Visual regression consists of compare screenshots of the same page across different versions of the website or different browsers, to detect unexpected design changes pixel by pixel. Tools like Percy or BackstopJS are designed precisely for this purpose.

They are especially useful when you make changes to CSS or visual components: a seemingly minor adjustment can ruin the design of another section in a particular browser, and these tests detect it before the user suffers.

Performance and accessibility across all browsers

Simply proving that it “works” is not enough: you also have to measure it How fast does it charge and respond? Your site in every context. Tools like Lighthouse or WebPageTest allow you to obtain metrics such as time to first byte, time to interactive content, total resource size, etc.

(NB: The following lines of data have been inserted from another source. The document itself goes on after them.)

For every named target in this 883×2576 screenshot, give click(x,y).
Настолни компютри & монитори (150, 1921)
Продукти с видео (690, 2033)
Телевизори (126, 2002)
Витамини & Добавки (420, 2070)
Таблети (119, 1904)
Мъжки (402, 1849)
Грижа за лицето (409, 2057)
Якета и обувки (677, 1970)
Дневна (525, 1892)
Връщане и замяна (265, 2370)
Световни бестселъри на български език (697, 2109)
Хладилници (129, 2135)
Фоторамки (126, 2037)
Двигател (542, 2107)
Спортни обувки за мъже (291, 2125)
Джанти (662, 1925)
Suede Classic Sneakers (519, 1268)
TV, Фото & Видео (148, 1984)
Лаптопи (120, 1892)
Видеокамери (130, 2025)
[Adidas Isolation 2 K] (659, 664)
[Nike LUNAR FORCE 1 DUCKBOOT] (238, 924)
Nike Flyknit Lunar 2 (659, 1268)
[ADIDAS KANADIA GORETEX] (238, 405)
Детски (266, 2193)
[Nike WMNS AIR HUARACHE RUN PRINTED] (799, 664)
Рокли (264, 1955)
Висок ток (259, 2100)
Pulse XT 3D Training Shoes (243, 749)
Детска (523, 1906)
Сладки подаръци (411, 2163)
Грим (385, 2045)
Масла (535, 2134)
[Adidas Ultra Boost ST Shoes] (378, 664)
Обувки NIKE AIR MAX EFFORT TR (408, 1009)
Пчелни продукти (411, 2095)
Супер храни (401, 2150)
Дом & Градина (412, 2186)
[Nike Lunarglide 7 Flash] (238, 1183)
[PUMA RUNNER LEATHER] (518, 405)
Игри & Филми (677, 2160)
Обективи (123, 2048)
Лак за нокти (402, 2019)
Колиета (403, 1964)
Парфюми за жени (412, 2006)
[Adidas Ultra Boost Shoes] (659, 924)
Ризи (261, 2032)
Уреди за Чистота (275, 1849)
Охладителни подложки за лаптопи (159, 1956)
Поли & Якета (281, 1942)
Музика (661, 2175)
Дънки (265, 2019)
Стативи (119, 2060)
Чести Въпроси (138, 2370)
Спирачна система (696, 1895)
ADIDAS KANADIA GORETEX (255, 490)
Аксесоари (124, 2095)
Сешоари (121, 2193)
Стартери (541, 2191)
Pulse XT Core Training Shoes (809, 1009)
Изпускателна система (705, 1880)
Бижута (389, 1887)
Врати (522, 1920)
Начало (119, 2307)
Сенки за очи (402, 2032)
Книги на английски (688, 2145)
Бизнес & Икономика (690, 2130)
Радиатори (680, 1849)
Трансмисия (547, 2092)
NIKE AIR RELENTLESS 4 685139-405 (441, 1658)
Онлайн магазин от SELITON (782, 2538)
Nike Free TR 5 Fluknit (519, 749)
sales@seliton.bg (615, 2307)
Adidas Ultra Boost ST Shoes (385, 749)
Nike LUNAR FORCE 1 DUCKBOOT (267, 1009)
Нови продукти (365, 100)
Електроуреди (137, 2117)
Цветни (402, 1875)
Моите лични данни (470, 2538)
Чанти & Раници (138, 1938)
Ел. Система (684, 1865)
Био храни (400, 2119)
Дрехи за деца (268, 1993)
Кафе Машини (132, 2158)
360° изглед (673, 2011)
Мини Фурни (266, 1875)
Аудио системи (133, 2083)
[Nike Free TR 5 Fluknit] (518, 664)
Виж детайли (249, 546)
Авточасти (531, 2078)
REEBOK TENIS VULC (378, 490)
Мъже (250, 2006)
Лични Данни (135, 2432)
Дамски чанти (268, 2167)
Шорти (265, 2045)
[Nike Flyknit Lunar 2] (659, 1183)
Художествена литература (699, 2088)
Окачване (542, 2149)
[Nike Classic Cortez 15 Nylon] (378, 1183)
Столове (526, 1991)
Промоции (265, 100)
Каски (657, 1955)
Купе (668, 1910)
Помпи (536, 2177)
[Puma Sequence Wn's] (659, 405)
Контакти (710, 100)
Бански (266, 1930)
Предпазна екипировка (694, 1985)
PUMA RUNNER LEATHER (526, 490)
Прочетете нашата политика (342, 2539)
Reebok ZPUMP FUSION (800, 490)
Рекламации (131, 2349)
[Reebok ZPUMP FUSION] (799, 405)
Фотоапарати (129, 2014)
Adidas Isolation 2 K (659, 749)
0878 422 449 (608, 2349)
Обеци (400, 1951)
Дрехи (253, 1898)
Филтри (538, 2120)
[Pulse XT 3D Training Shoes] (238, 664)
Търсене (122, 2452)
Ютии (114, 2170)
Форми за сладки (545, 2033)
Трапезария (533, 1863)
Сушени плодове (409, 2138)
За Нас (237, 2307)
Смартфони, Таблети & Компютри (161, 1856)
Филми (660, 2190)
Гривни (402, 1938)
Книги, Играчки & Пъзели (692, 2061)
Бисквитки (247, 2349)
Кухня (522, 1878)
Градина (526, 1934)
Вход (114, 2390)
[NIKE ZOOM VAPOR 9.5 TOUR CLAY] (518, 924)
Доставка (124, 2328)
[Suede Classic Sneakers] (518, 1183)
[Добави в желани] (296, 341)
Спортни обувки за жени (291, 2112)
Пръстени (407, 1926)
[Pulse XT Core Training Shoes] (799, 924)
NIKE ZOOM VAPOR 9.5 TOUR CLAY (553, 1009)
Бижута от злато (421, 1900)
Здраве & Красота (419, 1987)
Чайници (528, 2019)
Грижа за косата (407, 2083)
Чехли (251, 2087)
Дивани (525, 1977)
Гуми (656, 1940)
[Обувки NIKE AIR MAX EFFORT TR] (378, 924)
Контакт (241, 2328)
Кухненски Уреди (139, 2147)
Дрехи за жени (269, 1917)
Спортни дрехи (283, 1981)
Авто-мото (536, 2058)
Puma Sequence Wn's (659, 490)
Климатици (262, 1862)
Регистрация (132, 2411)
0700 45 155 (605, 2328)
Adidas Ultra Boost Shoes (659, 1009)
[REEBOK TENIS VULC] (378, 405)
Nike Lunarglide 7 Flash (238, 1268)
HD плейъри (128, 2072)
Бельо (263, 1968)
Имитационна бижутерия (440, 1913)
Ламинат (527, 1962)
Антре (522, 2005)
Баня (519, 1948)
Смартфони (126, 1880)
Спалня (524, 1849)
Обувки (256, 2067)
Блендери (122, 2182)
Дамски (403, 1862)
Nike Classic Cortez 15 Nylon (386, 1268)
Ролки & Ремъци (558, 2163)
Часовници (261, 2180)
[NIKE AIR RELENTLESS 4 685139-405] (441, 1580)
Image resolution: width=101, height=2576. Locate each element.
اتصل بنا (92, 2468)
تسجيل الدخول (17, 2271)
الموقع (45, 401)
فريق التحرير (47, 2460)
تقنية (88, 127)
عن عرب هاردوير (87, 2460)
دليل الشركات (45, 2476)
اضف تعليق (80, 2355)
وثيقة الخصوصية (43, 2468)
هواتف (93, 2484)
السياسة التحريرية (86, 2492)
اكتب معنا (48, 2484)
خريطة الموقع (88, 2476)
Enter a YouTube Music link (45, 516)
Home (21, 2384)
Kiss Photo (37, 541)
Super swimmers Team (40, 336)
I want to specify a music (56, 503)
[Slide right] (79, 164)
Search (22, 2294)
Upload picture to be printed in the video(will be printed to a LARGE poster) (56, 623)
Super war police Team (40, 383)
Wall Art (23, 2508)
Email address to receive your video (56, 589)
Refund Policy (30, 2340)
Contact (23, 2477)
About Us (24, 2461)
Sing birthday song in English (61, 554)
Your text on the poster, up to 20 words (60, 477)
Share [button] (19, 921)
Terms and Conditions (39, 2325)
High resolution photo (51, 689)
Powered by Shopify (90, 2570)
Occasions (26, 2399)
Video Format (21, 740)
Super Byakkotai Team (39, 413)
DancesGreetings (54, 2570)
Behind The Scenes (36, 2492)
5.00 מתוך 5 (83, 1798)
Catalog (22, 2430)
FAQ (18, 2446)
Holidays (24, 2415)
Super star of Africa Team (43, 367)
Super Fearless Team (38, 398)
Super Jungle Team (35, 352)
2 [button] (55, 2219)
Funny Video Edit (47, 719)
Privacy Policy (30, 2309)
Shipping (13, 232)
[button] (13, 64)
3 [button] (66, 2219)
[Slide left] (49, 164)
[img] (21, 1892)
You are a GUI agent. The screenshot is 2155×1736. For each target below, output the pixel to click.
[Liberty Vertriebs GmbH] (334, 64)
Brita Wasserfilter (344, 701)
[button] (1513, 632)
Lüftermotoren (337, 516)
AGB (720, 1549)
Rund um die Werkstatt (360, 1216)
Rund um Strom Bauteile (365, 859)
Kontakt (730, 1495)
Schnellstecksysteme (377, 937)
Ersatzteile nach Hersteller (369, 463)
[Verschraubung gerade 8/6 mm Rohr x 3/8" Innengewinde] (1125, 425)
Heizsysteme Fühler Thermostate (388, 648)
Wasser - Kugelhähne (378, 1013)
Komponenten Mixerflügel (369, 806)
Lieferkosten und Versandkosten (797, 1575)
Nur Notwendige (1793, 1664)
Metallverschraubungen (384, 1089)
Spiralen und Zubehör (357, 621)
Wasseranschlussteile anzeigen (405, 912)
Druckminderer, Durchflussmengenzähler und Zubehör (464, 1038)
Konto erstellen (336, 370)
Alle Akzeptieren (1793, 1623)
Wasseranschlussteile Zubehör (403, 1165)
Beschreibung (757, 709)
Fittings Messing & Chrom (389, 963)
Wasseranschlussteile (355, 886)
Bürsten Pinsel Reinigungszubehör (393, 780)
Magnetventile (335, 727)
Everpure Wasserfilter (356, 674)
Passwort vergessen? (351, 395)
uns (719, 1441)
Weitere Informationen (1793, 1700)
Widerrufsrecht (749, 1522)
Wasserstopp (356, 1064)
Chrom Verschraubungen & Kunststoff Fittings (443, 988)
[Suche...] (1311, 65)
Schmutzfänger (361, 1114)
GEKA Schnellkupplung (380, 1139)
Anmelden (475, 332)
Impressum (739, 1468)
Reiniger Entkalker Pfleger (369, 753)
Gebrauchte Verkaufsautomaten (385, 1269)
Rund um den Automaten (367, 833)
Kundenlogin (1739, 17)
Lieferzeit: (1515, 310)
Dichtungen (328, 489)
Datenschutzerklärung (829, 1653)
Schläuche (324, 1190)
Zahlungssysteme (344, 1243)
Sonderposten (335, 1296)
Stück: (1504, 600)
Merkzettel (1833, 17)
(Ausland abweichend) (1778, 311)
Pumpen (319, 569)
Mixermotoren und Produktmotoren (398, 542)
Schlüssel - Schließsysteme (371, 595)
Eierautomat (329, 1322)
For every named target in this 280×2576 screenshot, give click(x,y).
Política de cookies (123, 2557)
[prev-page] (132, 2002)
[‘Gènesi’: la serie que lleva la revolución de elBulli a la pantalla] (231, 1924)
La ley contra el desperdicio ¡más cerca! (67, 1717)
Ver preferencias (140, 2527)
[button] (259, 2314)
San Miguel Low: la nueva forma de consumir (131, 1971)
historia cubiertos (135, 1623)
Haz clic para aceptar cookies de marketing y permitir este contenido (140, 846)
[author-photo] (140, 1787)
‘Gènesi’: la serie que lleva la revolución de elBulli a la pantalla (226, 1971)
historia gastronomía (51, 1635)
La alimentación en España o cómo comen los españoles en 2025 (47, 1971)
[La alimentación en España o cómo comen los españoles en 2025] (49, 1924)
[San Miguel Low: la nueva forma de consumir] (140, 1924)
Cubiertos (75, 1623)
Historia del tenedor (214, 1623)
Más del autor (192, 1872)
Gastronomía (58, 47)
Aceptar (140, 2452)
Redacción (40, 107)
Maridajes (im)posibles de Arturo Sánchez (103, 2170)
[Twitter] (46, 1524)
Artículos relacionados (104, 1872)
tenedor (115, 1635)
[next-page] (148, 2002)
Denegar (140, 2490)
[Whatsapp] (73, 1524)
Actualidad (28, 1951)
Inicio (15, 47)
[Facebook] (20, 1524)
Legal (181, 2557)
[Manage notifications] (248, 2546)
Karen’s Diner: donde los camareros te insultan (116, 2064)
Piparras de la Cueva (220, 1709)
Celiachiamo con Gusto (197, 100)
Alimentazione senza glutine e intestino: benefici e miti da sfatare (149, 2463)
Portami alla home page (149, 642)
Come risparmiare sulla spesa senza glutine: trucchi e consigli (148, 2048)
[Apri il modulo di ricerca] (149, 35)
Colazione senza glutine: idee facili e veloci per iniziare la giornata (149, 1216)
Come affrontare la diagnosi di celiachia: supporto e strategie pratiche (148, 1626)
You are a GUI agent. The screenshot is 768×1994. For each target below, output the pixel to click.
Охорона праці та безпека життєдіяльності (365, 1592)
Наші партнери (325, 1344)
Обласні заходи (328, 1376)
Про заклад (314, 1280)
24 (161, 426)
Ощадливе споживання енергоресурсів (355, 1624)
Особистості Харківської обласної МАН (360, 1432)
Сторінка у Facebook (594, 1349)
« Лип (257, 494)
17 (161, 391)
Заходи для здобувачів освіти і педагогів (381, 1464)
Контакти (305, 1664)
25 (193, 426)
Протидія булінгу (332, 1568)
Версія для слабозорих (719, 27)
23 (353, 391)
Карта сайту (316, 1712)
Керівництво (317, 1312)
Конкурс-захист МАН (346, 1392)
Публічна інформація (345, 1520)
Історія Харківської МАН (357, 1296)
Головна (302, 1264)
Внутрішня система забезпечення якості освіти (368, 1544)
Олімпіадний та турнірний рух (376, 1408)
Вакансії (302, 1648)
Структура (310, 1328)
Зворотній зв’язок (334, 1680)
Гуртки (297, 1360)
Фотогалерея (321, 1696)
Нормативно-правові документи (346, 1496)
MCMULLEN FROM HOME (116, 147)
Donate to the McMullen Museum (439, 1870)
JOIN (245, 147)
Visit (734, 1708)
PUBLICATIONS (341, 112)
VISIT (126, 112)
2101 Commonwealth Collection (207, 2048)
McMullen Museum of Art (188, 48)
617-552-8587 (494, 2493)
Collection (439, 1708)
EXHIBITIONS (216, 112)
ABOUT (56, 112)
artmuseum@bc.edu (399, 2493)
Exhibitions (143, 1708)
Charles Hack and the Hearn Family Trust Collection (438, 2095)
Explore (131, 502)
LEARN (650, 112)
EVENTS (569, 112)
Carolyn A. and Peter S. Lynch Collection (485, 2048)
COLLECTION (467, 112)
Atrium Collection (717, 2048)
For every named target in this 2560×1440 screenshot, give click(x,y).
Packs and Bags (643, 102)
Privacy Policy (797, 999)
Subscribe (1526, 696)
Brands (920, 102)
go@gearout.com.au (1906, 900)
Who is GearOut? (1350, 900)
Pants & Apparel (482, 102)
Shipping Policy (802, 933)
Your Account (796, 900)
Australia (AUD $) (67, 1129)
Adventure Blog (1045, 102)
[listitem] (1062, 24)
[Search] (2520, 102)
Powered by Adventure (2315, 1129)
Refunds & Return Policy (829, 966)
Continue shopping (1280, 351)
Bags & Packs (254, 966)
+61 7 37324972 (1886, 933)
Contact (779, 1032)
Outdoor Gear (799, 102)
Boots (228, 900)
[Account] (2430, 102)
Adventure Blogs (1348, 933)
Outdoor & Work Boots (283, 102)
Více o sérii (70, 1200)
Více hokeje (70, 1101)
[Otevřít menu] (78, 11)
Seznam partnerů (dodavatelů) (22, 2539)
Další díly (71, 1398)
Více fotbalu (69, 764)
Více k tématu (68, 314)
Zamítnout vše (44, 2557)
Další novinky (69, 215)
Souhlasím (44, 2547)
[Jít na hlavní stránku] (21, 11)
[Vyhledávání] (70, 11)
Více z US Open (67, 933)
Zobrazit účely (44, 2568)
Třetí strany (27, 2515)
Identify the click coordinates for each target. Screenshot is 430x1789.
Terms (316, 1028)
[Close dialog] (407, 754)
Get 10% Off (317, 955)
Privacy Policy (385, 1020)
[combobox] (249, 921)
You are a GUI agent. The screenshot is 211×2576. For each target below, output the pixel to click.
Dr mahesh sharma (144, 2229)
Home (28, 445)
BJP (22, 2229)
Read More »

In parallel, accessibility has become a core requirement. Validating with tools like Axe or WAVE helps you detect problems that affect people with disabilities (contrasts, labels, keyboard navigation, screen readers) and, incidentally, you indirectly improve your SEO and reach.

Organizing your daily routine with multiple browsers, strengthening their security with best practices and centralized tools, and relying on a robust multi-browser testing strategy allows you to take full advantage of The best of each browser without losing controlBy combining task separation, password managers, solutions like Browser Security Plus, specialized browsers like Vivaldi, Brave, or GhostBrowser, and a serious plan of functional, visual, and performance testing, you can browse and work with more peace of mind, less chaos, and a much more professional experience for your own users.